We Bury the Dead
Director: Zak Hilditch
Writer: Zak Hilditch
Cast: Daisy Ridley, Brenton Thwaites, Mark Coles Smith, Matt Whelan, Chloe Hurst
Part of: SLASH Filmfestival
Seen on: 20.9.2025
Plot:
After a weapons test kills almost the entire population of Tasmania, including all animals, Ava (Daisy Ridley) volunteers to go there to help with the clean-up. She doesn’t do it just out oft he goodness of her heart, she hopes to find her husband Mitch (Matt Whelan) who was there on a work trip. Especially since there are rumors that some of the affected people wake up again. But Ava’s mission is easier said than done.
We Bury the Dead offers us a fresh take on zombies which I appreciated, though it is more focused on the emotional impact. It generally gets a lot of things right, but ultimately I didn’t fall in love with it. But I liked it a lot.

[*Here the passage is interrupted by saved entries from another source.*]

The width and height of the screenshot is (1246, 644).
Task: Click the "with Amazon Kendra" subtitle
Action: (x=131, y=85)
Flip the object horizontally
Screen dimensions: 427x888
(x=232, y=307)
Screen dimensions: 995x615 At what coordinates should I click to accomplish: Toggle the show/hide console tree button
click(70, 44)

We Bury the Dead gives us a new way of creating zombies – a way that the characters in the movie don’t really understand yet. The audience never learns any more than they do, so we just know that these zombies here are not contagious, and not all the dead come back to (un)life. Especially the former shifts the inherent zombie allegory of the inevitability of death to the inevitability of saying good-bye, of having to let things go.

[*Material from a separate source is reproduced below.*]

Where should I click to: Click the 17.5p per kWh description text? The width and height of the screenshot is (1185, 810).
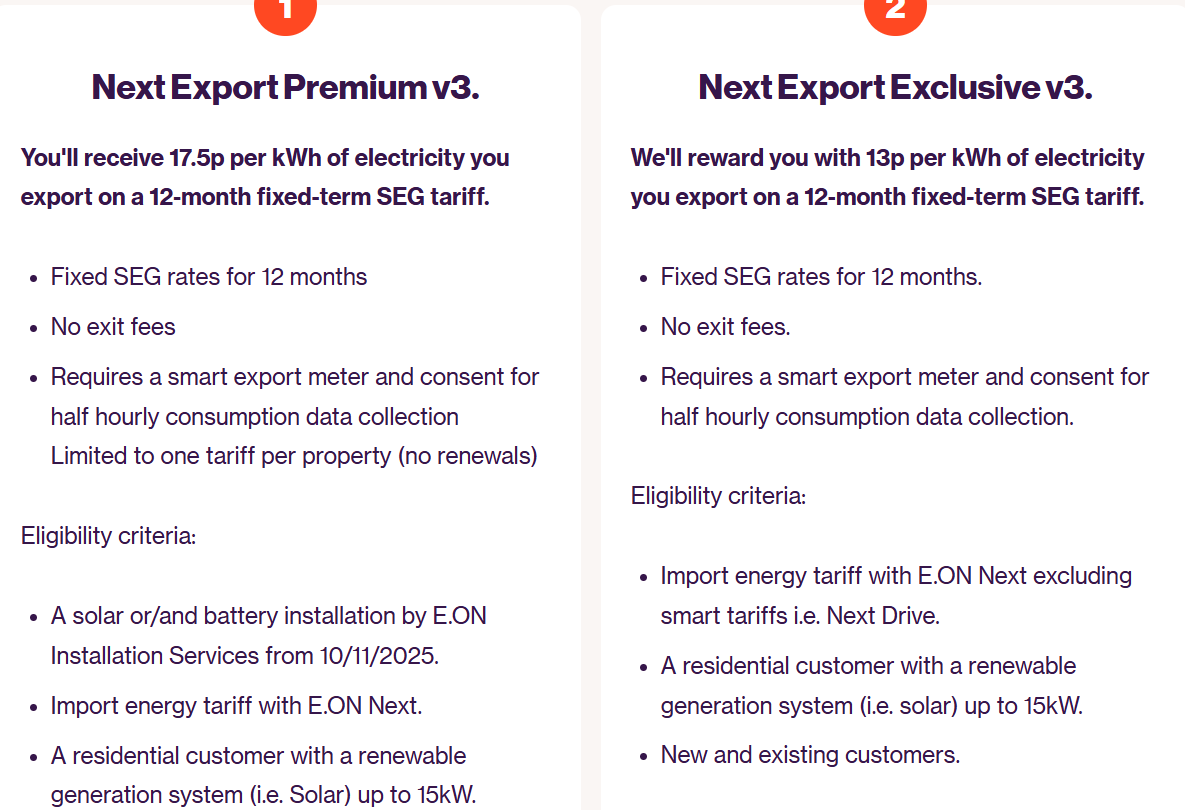tap(265, 177)
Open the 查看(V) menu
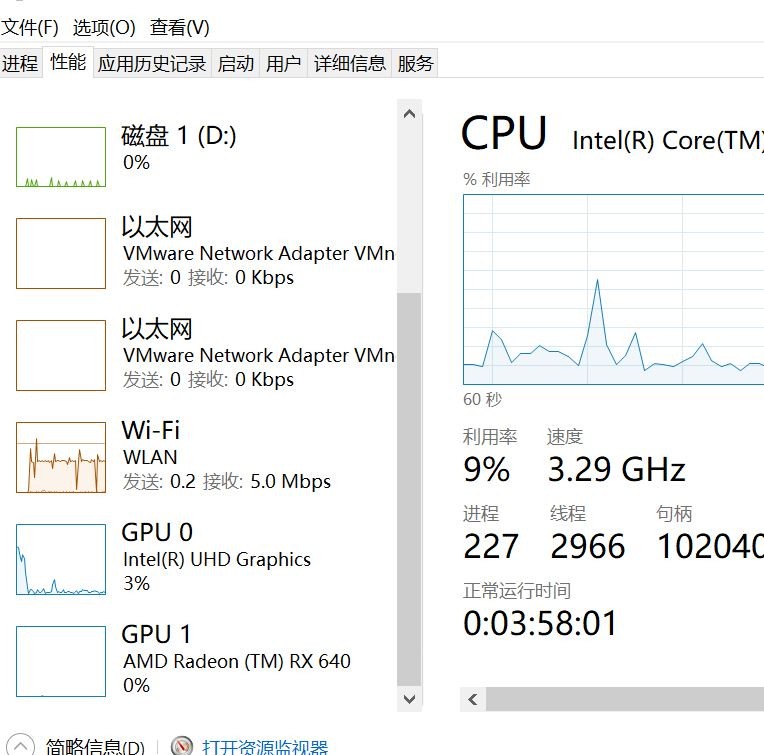The image size is (764, 755). 180,27
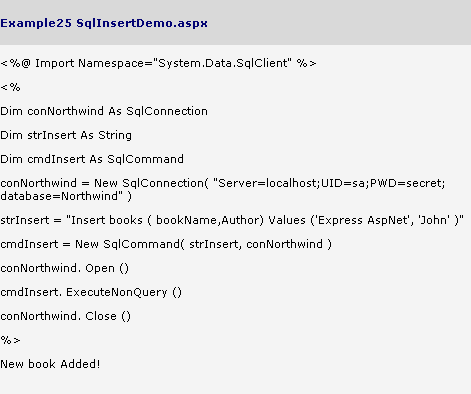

It is thus not much of a surprise that the movie is more interested in the intimacy and emotions that come with having to say good-bye and it does so with some excellent character work. Ava is trying desperately to hold on to her relationship (a relationship that was far from perfect as we slowly learn). Her partner in crime, so to speak, Clay (Brenton Thwaites) desperately tries to get relationships back that he lost. And along the way they encounter Riley (Mark Coles Smith) who shows how twisted things can become when you can’t let go.
It is an interesting set-up and Hilditch shows much understnading for his characters and the ways they relate to each other. I also want to say a special thank you that he lets Ava and Clay be perfectly platonic, despite being hot and young and hetero. It was very important for the story, I felt. That being said, the ending did turn a little too sweet, taking the tack of „new things arise when you can let go of the old“ a bit too far.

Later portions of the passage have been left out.